** Start **

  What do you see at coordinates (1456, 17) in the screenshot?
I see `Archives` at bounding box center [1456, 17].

** End **
** Start **

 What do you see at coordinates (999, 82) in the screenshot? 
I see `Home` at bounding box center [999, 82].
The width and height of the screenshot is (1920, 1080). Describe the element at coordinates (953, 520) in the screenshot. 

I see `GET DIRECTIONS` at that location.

** End **
** Start **

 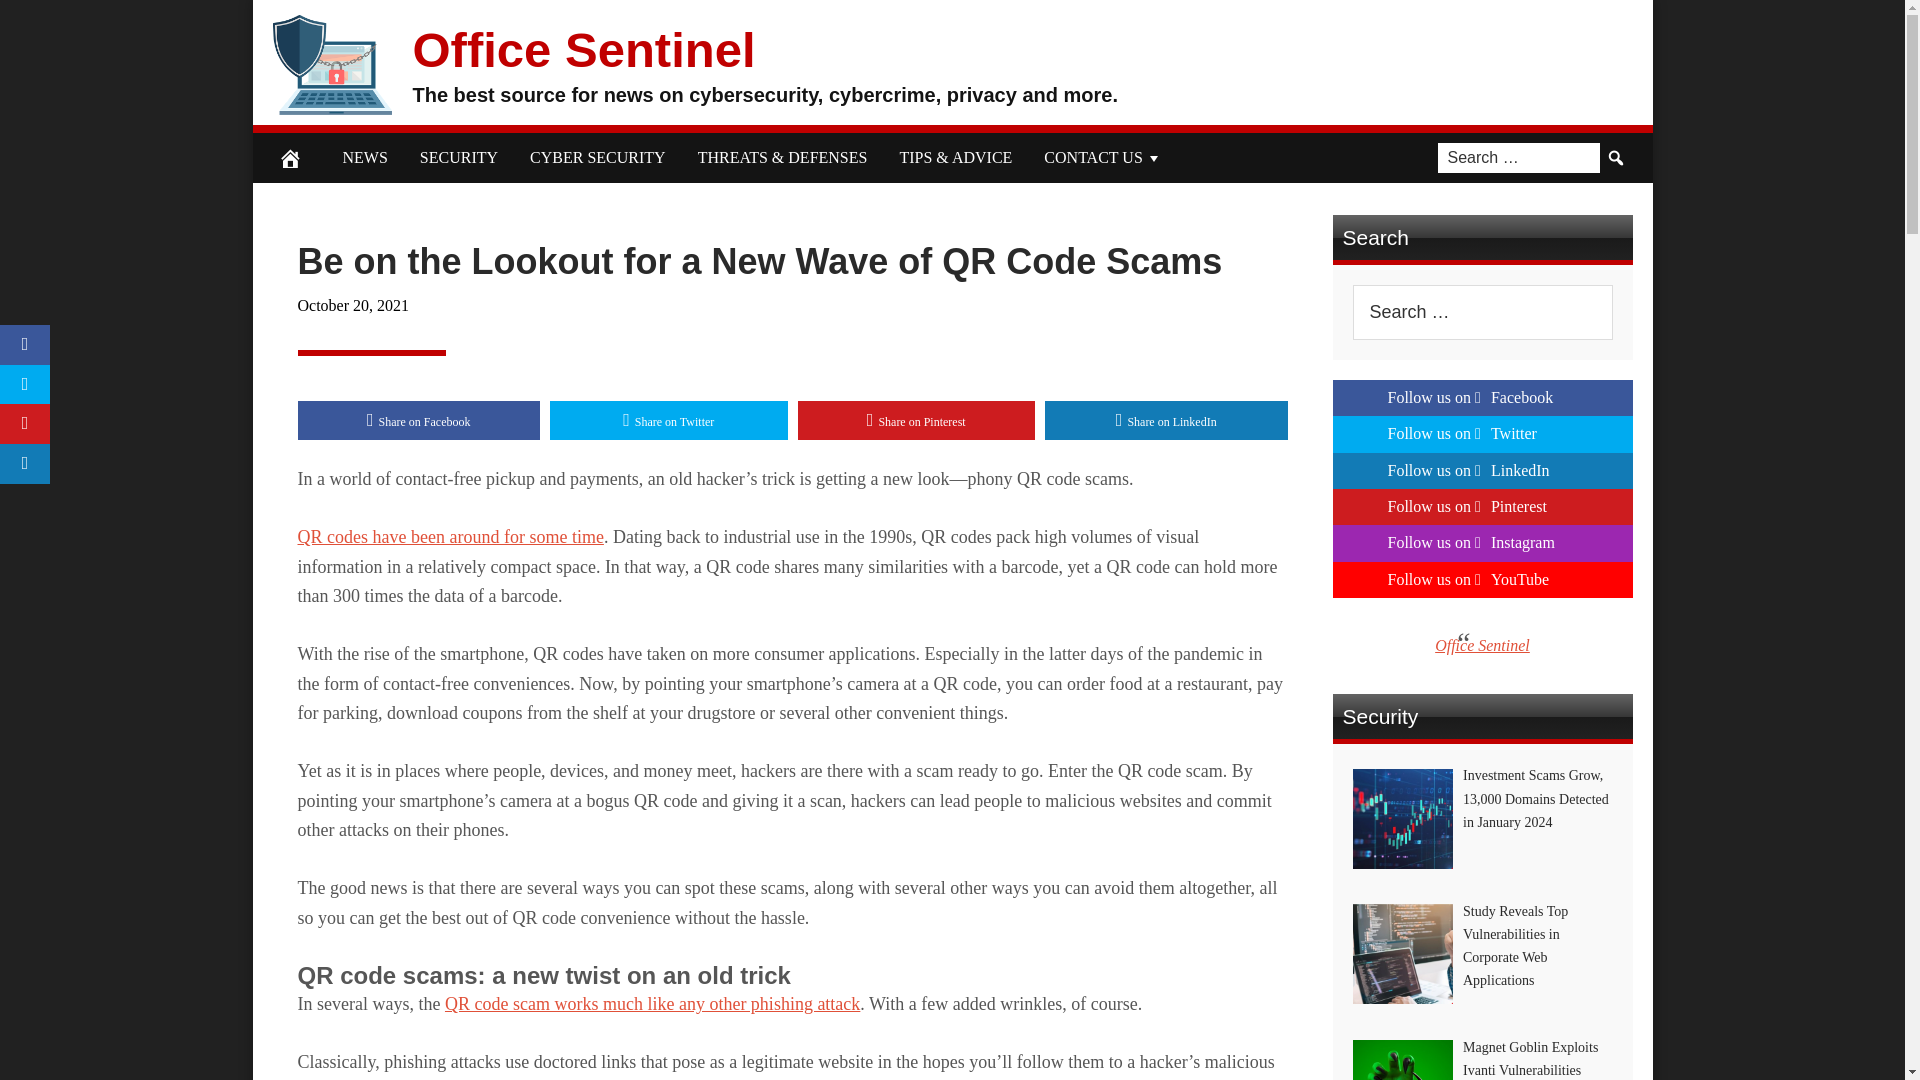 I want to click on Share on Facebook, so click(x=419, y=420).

** End **

# Task brief:
Turn the data from the line with "What do you see at coordinates (1456, 17)" to the line with "center [1456, 17]." into a Markdown table with the columns Row and Line, leaving out any blank lines.

# Final answer:
| Row | Line |
|---|---|
| 1 |   What do you see at coordinates (1456, 17) in the screenshot? |
| 2 | I see `Archives` at bounding box center [1456, 17]. |